This repository contains the data and code for a Simple German Corpus. This work originated from the lab module MA-INF 4306 of the university of Bonn.
The German language knows two versions of plain language: Einfache Sprache (Simple German) and Leichte Sprache, the latter being controlled by the Netzwerk Leichte Sprache.
Currently, there are only few works that build a parallel corpus between Simple German and German and the corresponding data is often not available. Such a (potentially expanded) corpus may be used to implement automatic machine learning translation from German to Simple German. While the data might currently not be sufficient, the goal of this work is to lay the foundations for such a corpus by:
- Scraping websites with parallel versions for German and Simple German
- Implementing various algorithms presented in the literature to form a corpus that contains aligned, "translated" sentences.
Before using the repo, you must create the file defaultvalues.py
.
Within it, you need to define the variable repository_location
, the absolute path to the folder of this repository.

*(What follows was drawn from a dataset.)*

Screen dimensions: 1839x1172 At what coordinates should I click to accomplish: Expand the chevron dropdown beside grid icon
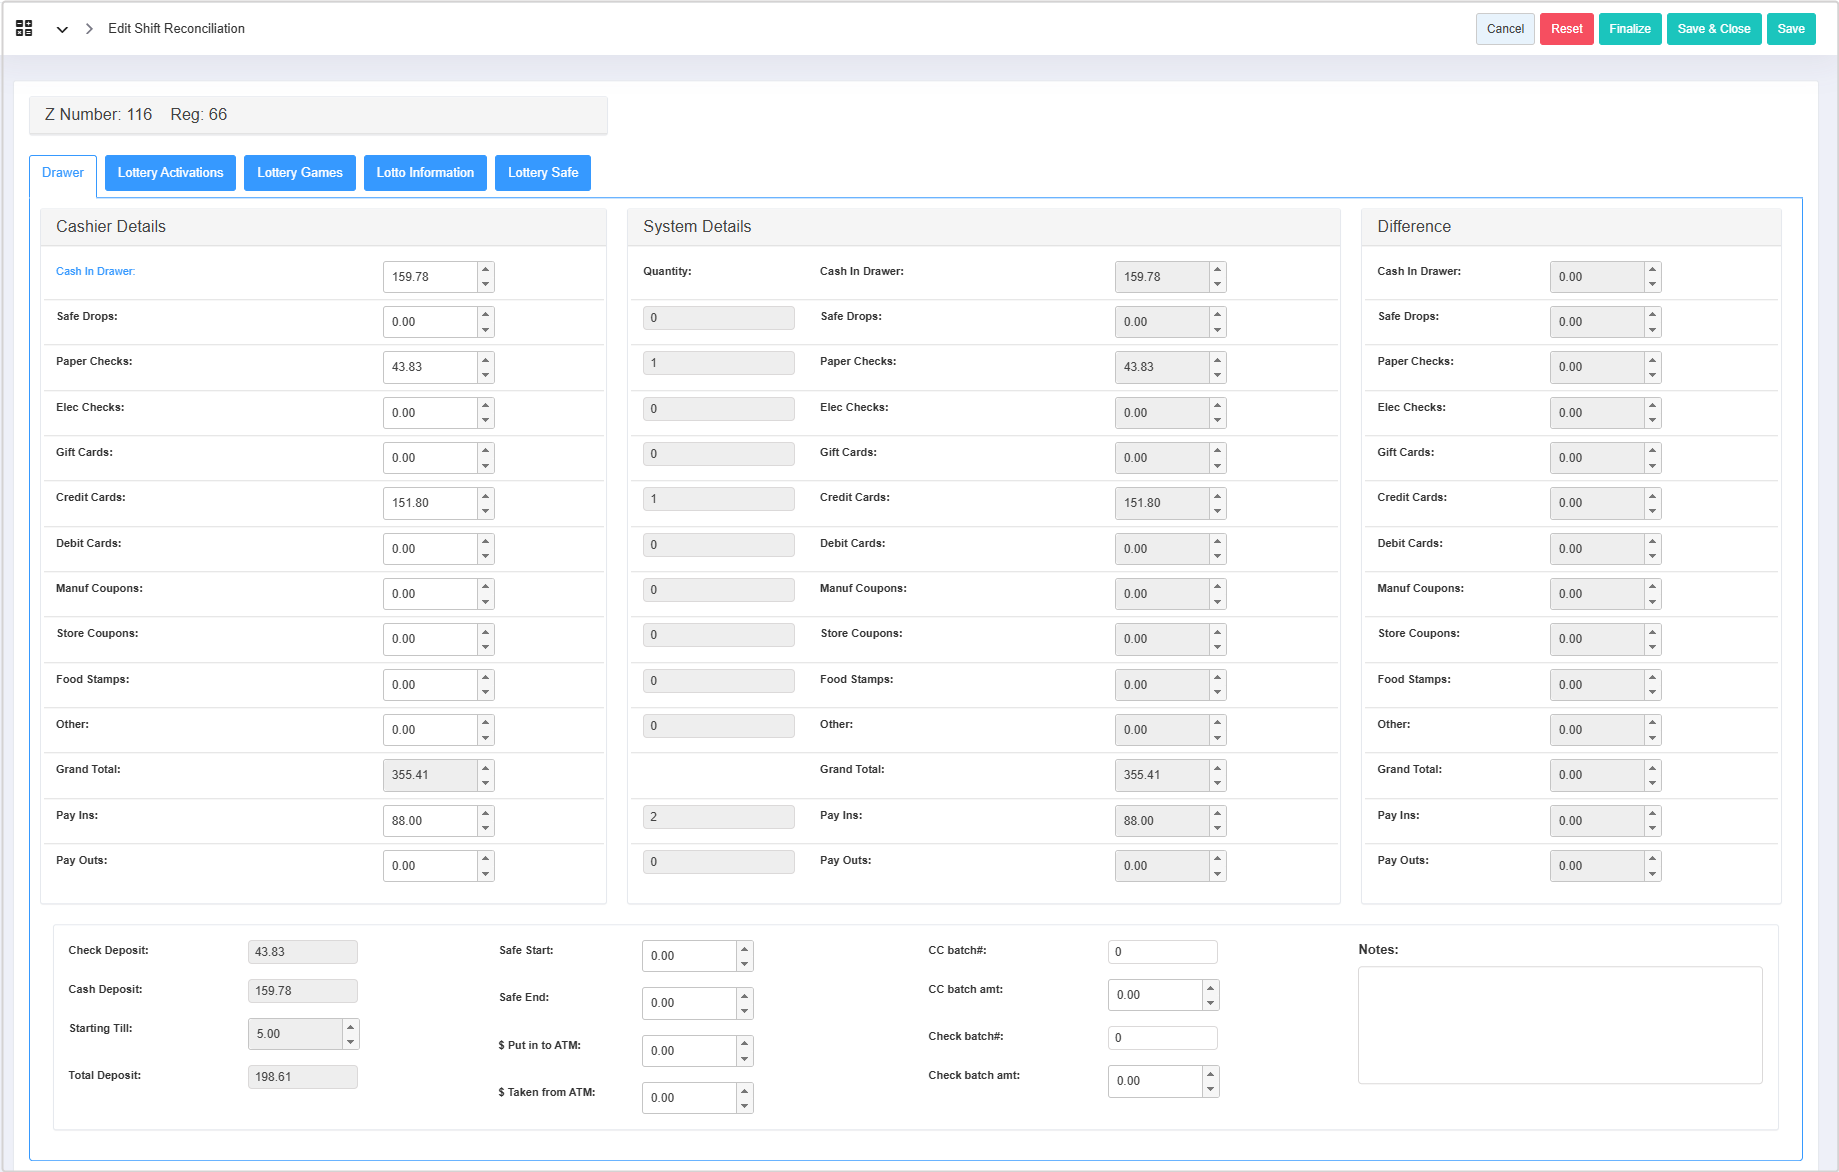click(x=62, y=29)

E.g. dataset=/home/bob/Simple-German-Corpus
.
You can also change any of the other variables.
Please note, that downloading is throttled by a 5 second delay to reduce network traffic.

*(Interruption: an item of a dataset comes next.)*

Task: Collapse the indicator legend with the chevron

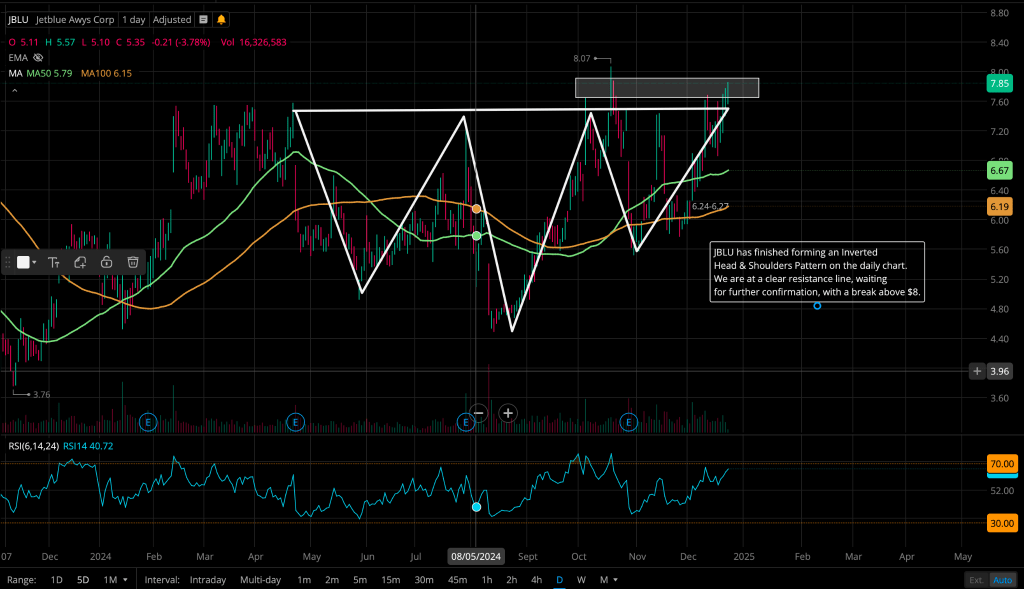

You can change this in crawler/utilities.py
To run the whole code, simply setup the environment and run python main.py
.
This calls both main_crawler.py
as well as main_matching.py
.
The crawler downloads the archived websites and parses all contents.
The matcher calculates all corresponding match distances.

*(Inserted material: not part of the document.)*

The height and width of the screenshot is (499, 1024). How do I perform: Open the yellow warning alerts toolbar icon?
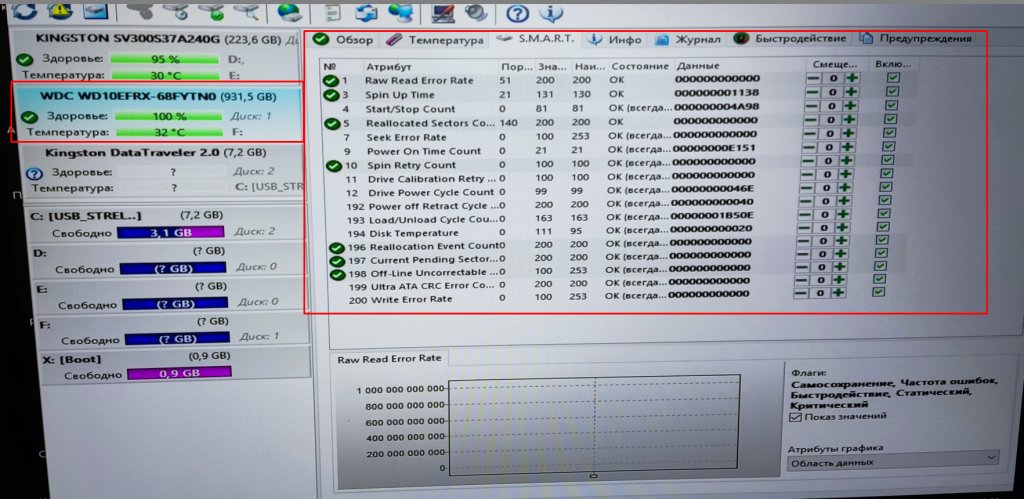point(60,11)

Beware that the latter might take a lot of time, even though it is parallelized.
The end result can be found in the results/
folder.
To run other code, i.e. evaluate.py
in the evaluation
folder, use python -m evaluation.evaluate
.
For manual alignment python -m evaluation.align_by_hand
might come in handy.
(This tool is by no means fully fleshed out)
The code was written using python version 3.10.4.
All python packages needed to run the code can be found in the "requirements" file and installed using
pip install -r requirements
.
We recommend using a virtualenv.
- spacy.io python library for natural language processing supporting a plethora of languages, including German
- BeautifulSoup4 python library for html parsing / crawling.